* ACTION ITEM: Type the records out again in full, exactly.

::: SUPPLIED ENTRIES

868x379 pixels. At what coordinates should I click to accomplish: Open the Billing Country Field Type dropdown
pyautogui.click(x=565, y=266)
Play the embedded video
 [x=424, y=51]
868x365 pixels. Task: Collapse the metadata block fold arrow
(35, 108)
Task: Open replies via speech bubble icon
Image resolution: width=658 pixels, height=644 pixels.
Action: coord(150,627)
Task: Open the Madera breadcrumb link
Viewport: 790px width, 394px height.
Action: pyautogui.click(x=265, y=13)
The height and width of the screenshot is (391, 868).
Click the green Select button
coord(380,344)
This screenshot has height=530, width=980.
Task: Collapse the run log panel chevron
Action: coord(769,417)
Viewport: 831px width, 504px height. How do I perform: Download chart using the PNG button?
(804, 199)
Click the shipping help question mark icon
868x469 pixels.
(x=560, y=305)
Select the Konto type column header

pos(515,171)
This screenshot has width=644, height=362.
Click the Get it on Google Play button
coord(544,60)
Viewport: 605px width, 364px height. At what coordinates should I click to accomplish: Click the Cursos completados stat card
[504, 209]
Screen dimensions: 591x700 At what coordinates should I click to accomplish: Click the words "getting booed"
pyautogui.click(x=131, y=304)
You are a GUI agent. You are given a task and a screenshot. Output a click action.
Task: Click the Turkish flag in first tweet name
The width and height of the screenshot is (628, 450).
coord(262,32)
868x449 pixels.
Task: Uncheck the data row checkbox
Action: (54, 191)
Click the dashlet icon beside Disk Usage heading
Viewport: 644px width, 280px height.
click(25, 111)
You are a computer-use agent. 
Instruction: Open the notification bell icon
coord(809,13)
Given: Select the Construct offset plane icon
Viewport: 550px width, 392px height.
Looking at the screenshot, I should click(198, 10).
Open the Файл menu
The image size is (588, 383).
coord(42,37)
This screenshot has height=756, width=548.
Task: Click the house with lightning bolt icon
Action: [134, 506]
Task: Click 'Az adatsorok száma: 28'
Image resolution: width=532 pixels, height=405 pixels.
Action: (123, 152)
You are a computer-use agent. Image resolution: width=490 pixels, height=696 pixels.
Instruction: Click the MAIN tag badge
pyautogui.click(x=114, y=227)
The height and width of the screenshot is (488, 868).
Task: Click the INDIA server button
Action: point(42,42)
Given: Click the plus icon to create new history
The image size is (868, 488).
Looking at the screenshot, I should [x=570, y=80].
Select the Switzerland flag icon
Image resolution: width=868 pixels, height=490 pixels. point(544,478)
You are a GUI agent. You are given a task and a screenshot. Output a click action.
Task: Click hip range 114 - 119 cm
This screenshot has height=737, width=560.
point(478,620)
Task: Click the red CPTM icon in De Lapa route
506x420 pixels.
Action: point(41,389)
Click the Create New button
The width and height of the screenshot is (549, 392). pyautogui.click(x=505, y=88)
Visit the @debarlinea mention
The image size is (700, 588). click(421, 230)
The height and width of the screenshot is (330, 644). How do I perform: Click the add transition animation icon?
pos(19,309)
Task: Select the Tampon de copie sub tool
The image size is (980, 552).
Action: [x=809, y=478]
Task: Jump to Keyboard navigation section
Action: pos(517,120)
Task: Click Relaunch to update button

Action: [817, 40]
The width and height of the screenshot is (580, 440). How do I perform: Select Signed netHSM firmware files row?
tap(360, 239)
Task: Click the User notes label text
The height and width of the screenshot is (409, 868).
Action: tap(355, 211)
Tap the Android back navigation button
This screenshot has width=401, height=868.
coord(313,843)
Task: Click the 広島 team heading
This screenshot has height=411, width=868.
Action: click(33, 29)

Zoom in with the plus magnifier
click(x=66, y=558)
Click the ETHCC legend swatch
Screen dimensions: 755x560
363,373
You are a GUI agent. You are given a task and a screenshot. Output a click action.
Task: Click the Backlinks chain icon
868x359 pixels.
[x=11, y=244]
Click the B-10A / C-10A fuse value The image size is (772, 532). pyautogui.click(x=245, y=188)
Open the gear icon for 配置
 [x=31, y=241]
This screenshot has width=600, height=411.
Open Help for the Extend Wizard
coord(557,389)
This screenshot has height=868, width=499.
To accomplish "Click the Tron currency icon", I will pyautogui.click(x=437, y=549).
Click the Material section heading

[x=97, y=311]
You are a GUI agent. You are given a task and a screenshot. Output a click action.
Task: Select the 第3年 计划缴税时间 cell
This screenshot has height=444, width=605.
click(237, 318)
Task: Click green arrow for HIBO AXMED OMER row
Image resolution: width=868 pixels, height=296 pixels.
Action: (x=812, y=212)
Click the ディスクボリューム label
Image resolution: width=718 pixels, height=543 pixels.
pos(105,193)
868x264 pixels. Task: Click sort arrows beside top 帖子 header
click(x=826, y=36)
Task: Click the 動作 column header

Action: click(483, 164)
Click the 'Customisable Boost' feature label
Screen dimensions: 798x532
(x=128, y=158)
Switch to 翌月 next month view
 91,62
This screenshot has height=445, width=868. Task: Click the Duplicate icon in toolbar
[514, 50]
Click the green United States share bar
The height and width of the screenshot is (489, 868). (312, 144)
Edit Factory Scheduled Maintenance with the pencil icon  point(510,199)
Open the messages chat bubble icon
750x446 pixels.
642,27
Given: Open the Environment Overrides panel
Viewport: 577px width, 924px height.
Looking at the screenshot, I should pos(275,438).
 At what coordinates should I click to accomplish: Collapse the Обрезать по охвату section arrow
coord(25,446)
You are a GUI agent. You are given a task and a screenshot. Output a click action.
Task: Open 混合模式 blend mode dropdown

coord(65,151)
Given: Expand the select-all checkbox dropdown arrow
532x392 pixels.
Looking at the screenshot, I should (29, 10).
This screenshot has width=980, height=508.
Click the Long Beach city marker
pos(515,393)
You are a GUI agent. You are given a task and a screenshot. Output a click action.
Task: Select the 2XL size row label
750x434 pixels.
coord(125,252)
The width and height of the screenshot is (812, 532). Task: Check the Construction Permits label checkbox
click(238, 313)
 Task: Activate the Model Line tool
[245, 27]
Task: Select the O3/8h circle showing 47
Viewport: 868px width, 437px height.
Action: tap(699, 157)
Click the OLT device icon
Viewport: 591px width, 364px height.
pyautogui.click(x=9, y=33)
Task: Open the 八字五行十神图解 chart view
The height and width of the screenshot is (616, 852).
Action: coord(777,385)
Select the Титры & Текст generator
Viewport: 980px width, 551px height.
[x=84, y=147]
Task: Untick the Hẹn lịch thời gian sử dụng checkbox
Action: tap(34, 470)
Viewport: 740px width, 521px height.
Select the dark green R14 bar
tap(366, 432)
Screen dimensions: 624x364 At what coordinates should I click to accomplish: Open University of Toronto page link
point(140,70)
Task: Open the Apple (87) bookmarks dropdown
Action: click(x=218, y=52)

::::::

* RESPONSE FOR THIS EXERCISE:
868x379 pixels. At what coordinates should I click to accomplish: Open the Billing Country Field Type dropdown
pyautogui.click(x=565, y=266)
Play the embedded video
 [x=424, y=51]
868x365 pixels. Task: Collapse the metadata block fold arrow
(35, 108)
Task: Open replies via speech bubble icon
Image resolution: width=658 pixels, height=644 pixels.
Action: coord(150,627)
Task: Open the Madera breadcrumb link
Viewport: 790px width, 394px height.
Action: pyautogui.click(x=265, y=13)
The height and width of the screenshot is (391, 868).
Click the green Select button
coord(380,344)
This screenshot has height=530, width=980.
Task: Collapse the run log panel chevron
Action: coord(769,417)
Viewport: 831px width, 504px height. How do I perform: Download chart using the PNG button?
(804, 199)
Click the shipping help question mark icon
868x469 pixels.
(x=560, y=305)
Select the Konto type column header

pos(515,171)
This screenshot has width=644, height=362.
Click the Get it on Google Play button
coord(544,60)
Viewport: 605px width, 364px height. At what coordinates should I click to accomplish: Click the Cursos completados stat card
[504, 209]
Screen dimensions: 591x700 At what coordinates should I click to accomplish: Click the words "getting booed"
pyautogui.click(x=131, y=304)
You are a GUI agent. You are given a task and a screenshot. Output a click action.
Task: Click the Turkish flag in first tweet name
The width and height of the screenshot is (628, 450).
coord(262,32)
868x449 pixels.
Task: Uncheck the data row checkbox
Action: (54, 191)
Click the dashlet icon beside Disk Usage heading
Viewport: 644px width, 280px height.
click(25, 111)
You are a computer-use agent. 
Instruction: Open the notification bell icon
coord(809,13)
Given: Select the Construct offset plane icon
Viewport: 550px width, 392px height.
Looking at the screenshot, I should click(198, 10).
Open the Файл menu
The image size is (588, 383).
coord(42,37)
This screenshot has height=756, width=548.
Task: Click the house with lightning bolt icon
Action: [134, 506]
Task: Click 'Az adatsorok száma: 28'
Image resolution: width=532 pixels, height=405 pixels.
Action: (123, 152)
You are a computer-use agent. Image resolution: width=490 pixels, height=696 pixels.
Instruction: Click the MAIN tag badge
pyautogui.click(x=114, y=227)
The height and width of the screenshot is (488, 868).
Task: Click the INDIA server button
Action: point(42,42)
Given: Click the plus icon to create new history
The image size is (868, 488).
Looking at the screenshot, I should [x=570, y=80].
Select the Switzerland flag icon
Image resolution: width=868 pixels, height=490 pixels. point(544,478)
You are a GUI agent. You are given a task and a screenshot. Output a click action.
Task: Click hip range 114 - 119 cm
This screenshot has height=737, width=560.
point(478,620)
Task: Click the red CPTM icon in De Lapa route
506x420 pixels.
Action: point(41,389)
Click the Create New button
The width and height of the screenshot is (549, 392). pyautogui.click(x=505, y=88)
Visit the @debarlinea mention
The image size is (700, 588). click(421, 230)
The height and width of the screenshot is (330, 644). How do I perform: Click the add transition animation icon?
pos(19,309)
Task: Select the Tampon de copie sub tool
The image size is (980, 552).
Action: [x=809, y=478]
Task: Jump to Keyboard navigation section
Action: pos(517,120)
Task: Click Relaunch to update button

Action: [817, 40]
The width and height of the screenshot is (580, 440). How do I perform: Select Signed netHSM firmware files row?
tap(360, 239)
Task: Click the User notes label text
The height and width of the screenshot is (409, 868).
Action: tap(355, 211)
Tap the Android back navigation button
This screenshot has width=401, height=868.
coord(313,843)
Task: Click the 広島 team heading
This screenshot has height=411, width=868.
Action: click(33, 29)

Zoom in with the plus magnifier
click(x=66, y=558)
Click the ETHCC legend swatch
Screen dimensions: 755x560
363,373
You are a GUI agent. You are given a task and a screenshot. Output a click action.
Task: Click the Backlinks chain icon
868x359 pixels.
[x=11, y=244]
Click the B-10A / C-10A fuse value The image size is (772, 532). pyautogui.click(x=245, y=188)
Open the gear icon for 配置
 [x=31, y=241]
This screenshot has width=600, height=411.
Open Help for the Extend Wizard
coord(557,389)
This screenshot has height=868, width=499.
To accomplish "Click the Tron currency icon", I will pyautogui.click(x=437, y=549).
Click the Material section heading

[x=97, y=311]
You are a GUI agent. You are given a task and a screenshot. Output a click action.
Task: Select the 第3年 计划缴税时间 cell
This screenshot has height=444, width=605.
click(237, 318)
Task: Click green arrow for HIBO AXMED OMER row
Image resolution: width=868 pixels, height=296 pixels.
Action: (x=812, y=212)
Click the ディスクボリューム label
Image resolution: width=718 pixels, height=543 pixels.
pos(105,193)
868x264 pixels. Task: Click sort arrows beside top 帖子 header
click(x=826, y=36)
Task: Click the 動作 column header

Action: click(483, 164)
Click the 'Customisable Boost' feature label
Screen dimensions: 798x532
(x=128, y=158)
Switch to 翌月 next month view
 91,62
This screenshot has height=445, width=868. Task: Click the Duplicate icon in toolbar
[514, 50]
Click the green United States share bar
The height and width of the screenshot is (489, 868). (312, 144)
Edit Factory Scheduled Maintenance with the pencil icon  point(510,199)
Open the messages chat bubble icon
750x446 pixels.
642,27
Given: Open the Environment Overrides panel
Viewport: 577px width, 924px height.
Looking at the screenshot, I should pos(275,438).
 At what coordinates should I click to accomplish: Collapse the Обрезать по охвату section arrow
coord(25,446)
You are a GUI agent. You are given a task and a screenshot. Output a click action.
Task: Open 混合模式 blend mode dropdown

coord(65,151)
Given: Expand the select-all checkbox dropdown arrow
532x392 pixels.
Looking at the screenshot, I should (29, 10).
This screenshot has width=980, height=508.
Click the Long Beach city marker
pos(515,393)
You are a GUI agent. You are given a task and a screenshot. Output a click action.
Task: Select the 2XL size row label
750x434 pixels.
coord(125,252)
The width and height of the screenshot is (812, 532). Task: Check the Construction Permits label checkbox
click(238, 313)
 Task: Activate the Model Line tool
[245, 27]
Task: Select the O3/8h circle showing 47
Viewport: 868px width, 437px height.
Action: tap(699, 157)
Click the OLT device icon
Viewport: 591px width, 364px height.
pyautogui.click(x=9, y=33)
Task: Open the 八字五行十神图解 chart view
The height and width of the screenshot is (616, 852).
Action: coord(777,385)
Select the Титры & Текст generator
Viewport: 980px width, 551px height.
[x=84, y=147]
Task: Untick the Hẹn lịch thời gian sử dụng checkbox
Action: tap(34, 470)
Viewport: 740px width, 521px height.
Select the dark green R14 bar
tap(366, 432)
Screen dimensions: 624x364 At what coordinates should I click to accomplish: Open University of Toronto page link
point(140,70)
Task: Open the Apple (87) bookmarks dropdown
Action: click(x=218, y=52)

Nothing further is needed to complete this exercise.